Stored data
• • • • • • •
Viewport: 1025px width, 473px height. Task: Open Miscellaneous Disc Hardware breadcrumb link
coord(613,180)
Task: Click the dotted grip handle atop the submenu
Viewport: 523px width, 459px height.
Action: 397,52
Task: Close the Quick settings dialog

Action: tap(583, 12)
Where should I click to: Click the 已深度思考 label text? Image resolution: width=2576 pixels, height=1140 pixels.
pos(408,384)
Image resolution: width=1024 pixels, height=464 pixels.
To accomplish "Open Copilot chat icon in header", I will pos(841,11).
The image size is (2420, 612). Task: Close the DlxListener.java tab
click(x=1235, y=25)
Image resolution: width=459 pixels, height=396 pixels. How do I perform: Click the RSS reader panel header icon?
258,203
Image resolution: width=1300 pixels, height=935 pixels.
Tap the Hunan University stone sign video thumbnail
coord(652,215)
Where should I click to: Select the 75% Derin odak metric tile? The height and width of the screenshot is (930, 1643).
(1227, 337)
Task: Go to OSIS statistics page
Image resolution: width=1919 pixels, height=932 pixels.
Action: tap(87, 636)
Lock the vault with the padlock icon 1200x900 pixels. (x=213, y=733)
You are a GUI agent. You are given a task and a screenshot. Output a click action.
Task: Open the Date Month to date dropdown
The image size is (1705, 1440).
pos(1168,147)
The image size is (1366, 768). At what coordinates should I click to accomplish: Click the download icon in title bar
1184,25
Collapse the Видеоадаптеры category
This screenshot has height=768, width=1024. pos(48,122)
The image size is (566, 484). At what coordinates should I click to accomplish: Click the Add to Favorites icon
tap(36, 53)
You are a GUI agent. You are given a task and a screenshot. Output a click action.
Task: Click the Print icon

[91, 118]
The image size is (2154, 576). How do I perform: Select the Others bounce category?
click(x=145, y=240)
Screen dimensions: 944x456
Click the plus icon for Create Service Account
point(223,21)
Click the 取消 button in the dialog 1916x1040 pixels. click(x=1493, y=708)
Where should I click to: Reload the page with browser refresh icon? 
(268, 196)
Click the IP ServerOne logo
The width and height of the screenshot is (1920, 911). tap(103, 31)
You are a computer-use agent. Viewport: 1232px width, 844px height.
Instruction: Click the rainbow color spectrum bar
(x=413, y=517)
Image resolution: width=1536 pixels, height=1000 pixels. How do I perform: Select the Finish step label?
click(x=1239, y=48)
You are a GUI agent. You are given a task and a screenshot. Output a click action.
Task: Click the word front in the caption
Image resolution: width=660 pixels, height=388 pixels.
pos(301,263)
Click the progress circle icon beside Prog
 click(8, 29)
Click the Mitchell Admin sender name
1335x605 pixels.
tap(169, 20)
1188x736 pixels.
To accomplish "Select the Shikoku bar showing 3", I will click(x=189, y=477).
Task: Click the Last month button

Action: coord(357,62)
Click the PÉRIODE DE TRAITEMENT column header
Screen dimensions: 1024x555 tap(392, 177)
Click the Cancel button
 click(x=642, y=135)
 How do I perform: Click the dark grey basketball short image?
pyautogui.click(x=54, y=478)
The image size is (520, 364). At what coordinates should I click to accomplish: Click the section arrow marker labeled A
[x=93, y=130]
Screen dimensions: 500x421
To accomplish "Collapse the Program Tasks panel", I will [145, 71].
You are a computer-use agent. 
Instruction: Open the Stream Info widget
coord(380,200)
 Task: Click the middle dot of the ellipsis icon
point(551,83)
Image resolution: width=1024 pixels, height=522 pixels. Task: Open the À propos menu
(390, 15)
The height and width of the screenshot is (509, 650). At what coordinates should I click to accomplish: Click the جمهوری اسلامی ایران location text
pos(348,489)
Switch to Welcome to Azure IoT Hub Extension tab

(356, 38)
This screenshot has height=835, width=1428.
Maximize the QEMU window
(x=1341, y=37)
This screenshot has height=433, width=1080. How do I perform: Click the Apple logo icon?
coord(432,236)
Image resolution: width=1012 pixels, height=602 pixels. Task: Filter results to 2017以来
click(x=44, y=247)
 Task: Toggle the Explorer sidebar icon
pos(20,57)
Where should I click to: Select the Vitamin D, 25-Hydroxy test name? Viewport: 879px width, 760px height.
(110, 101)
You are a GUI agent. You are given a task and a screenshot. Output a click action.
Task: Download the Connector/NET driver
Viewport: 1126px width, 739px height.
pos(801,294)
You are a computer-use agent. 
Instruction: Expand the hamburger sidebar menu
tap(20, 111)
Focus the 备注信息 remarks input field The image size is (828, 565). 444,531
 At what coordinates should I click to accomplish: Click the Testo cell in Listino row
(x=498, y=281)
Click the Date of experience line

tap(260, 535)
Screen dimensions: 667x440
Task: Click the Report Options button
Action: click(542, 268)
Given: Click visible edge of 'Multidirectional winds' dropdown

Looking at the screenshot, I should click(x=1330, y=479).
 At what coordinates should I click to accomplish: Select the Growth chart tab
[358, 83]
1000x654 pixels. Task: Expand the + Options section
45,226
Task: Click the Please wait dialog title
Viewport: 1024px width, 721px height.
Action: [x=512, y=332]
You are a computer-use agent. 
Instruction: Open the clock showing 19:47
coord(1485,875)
• • • • • • •
→ **Requirement**
Only the lines above from the line containing "How do I perform: Click the dark" through the line containing "This screenshot has height=835, width=1428." should be retyped, exactly and with both ends included.

→ **Task answer**
 How do I perform: Click the dark grey basketball short image?
pyautogui.click(x=54, y=478)
The image size is (520, 364). At what coordinates should I click to accomplish: Click the section arrow marker labeled A
[x=93, y=130]
Screen dimensions: 500x421
To accomplish "Collapse the Program Tasks panel", I will [145, 71].
You are a computer-use agent. 
Instruction: Open the Stream Info widget
coord(380,200)
 Task: Click the middle dot of the ellipsis icon
point(551,83)
Image resolution: width=1024 pixels, height=522 pixels. Task: Open the À propos menu
(390, 15)
The height and width of the screenshot is (509, 650). At what coordinates should I click to accomplish: Click the جمهوری اسلامی ایران location text
pos(348,489)
Switch to Welcome to Azure IoT Hub Extension tab

(356, 38)
This screenshot has height=835, width=1428.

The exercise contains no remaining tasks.